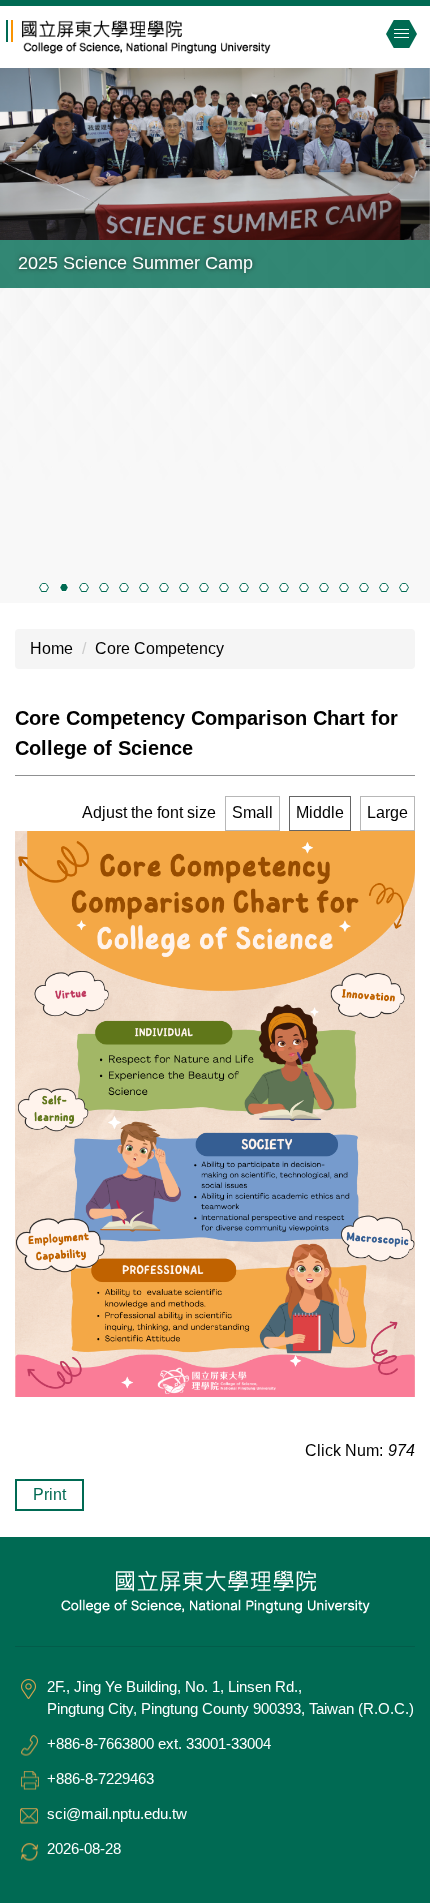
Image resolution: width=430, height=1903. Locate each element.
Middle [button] (320, 812)
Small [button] (252, 812)
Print (49, 1494)
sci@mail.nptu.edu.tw (117, 1813)
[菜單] (401, 34)
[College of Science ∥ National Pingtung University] (170, 37)
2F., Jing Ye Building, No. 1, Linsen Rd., (174, 1686)
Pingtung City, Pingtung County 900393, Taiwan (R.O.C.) (230, 1708)
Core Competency (159, 648)
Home (51, 648)
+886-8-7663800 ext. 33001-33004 (159, 1743)
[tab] (44, 588)
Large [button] (387, 812)
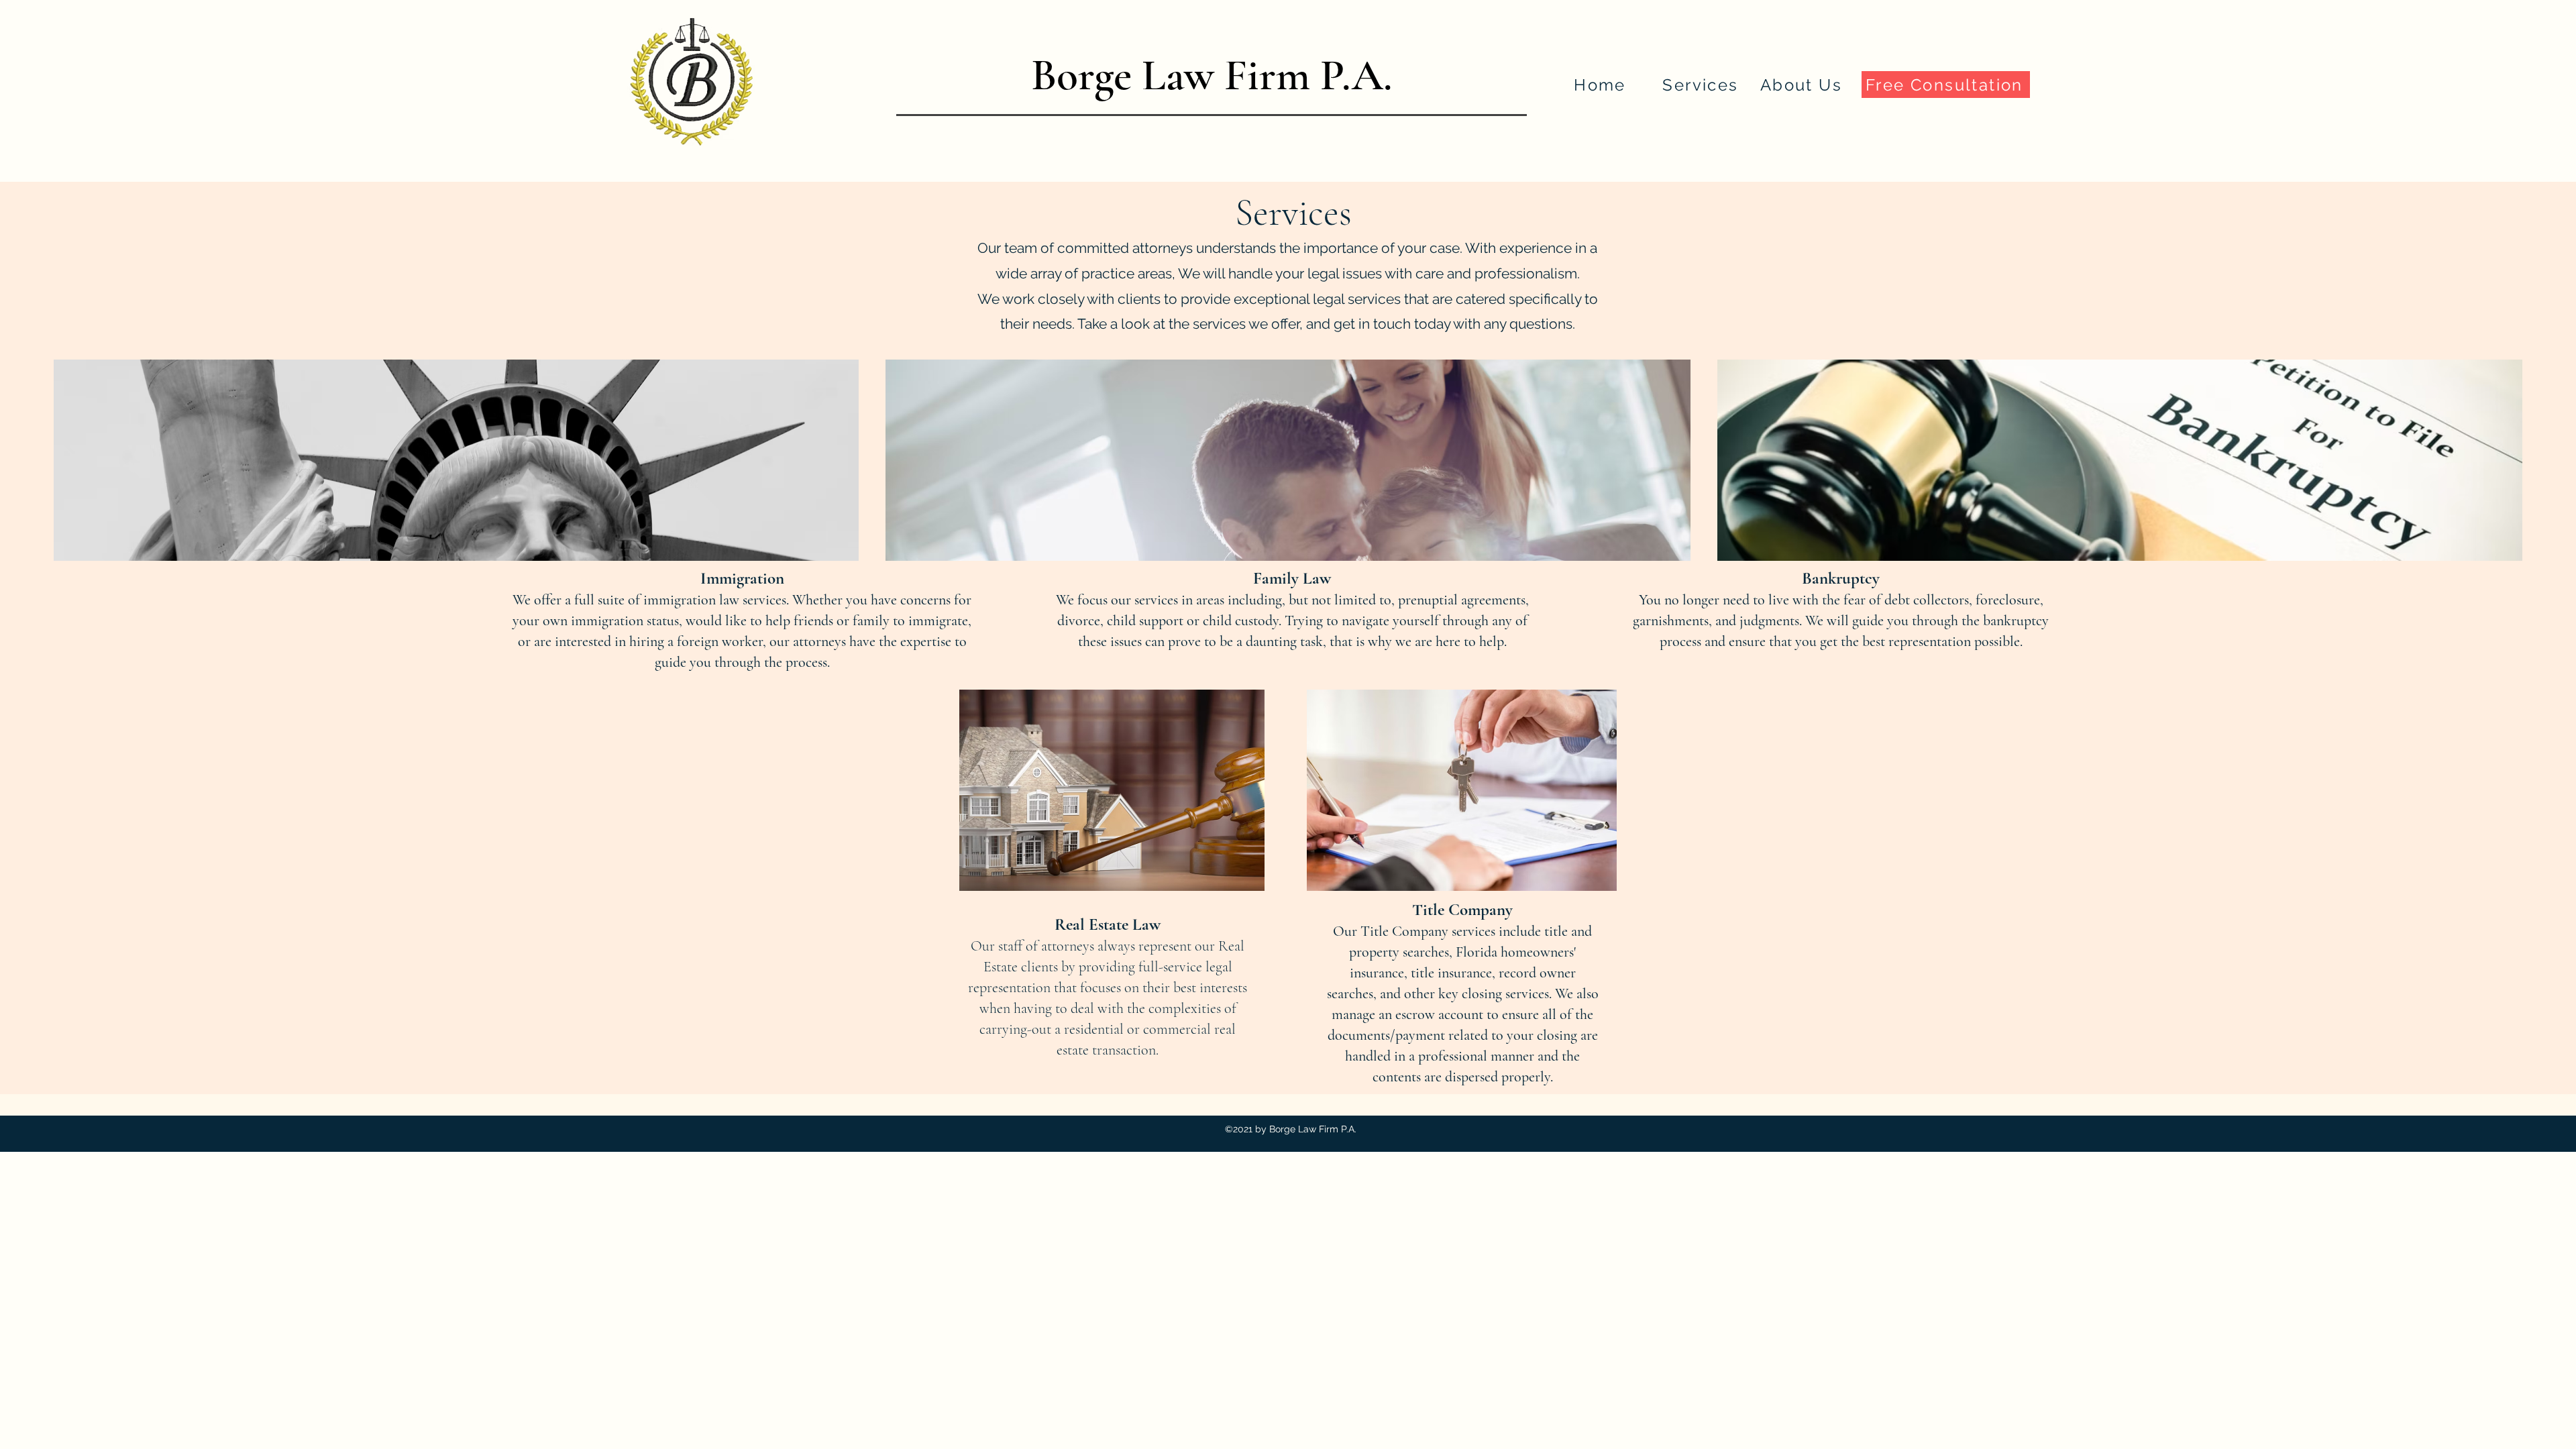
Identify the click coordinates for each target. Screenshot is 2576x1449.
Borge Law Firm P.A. (1211, 75)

- - - -

■ Exercise requirements ■
None of the pictures belong in the result. Print exactly the lines from the one containing "[tab] (44, 588)" through the final line of the entries.

■ Result for this exercise ■
[tab] (44, 588)
Large [button] (387, 812)
Identify the click coordinates for each target. Screenshot is 2576x1449.
Borge Law Firm P.A. (1211, 75)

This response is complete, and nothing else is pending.